TASK REQUIREMENTS »
Rewrite the rows from the line containing "Given: Delete Net-SNMP" through the end of the rows, changing "Combined" to "Total" and keeping everything else the same. Omit the pictures from your answer.

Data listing

________________________

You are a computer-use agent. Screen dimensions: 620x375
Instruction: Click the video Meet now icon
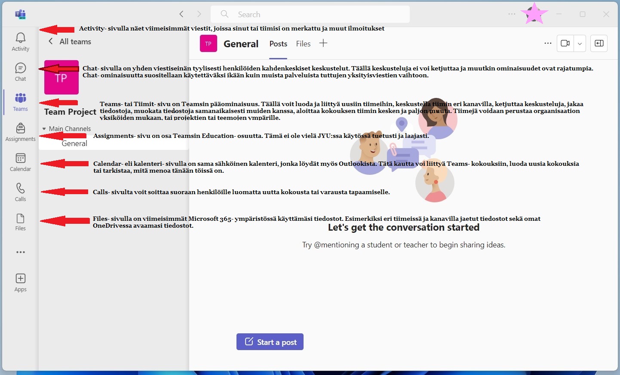pyautogui.click(x=565, y=43)
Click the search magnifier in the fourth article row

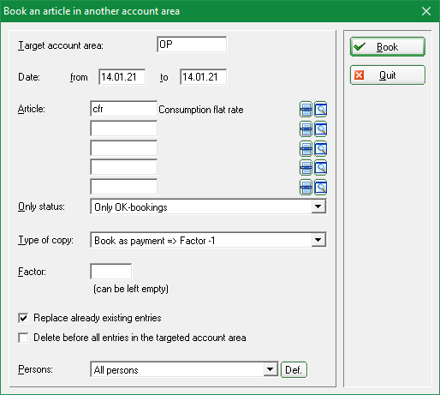[321, 168]

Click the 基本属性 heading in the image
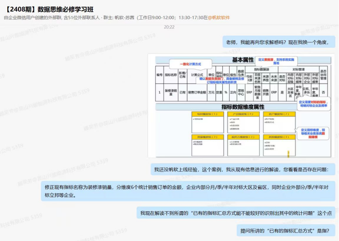(x=243, y=60)
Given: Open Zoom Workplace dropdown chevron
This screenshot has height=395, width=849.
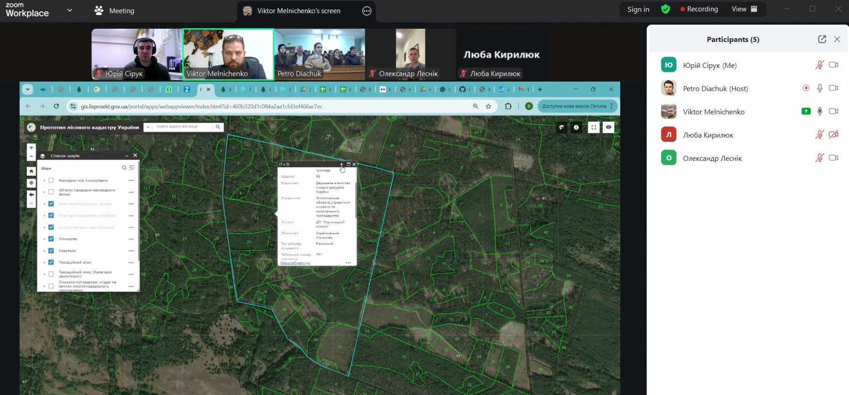Looking at the screenshot, I should pyautogui.click(x=70, y=10).
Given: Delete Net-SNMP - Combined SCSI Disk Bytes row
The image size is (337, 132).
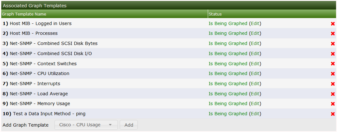Looking at the screenshot, I should [333, 44].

________________________

THE OUTPUT »
Given: Delete Net-SNMP - Total SCSI Disk Bytes row
The image size is (337, 132).
Looking at the screenshot, I should [333, 44].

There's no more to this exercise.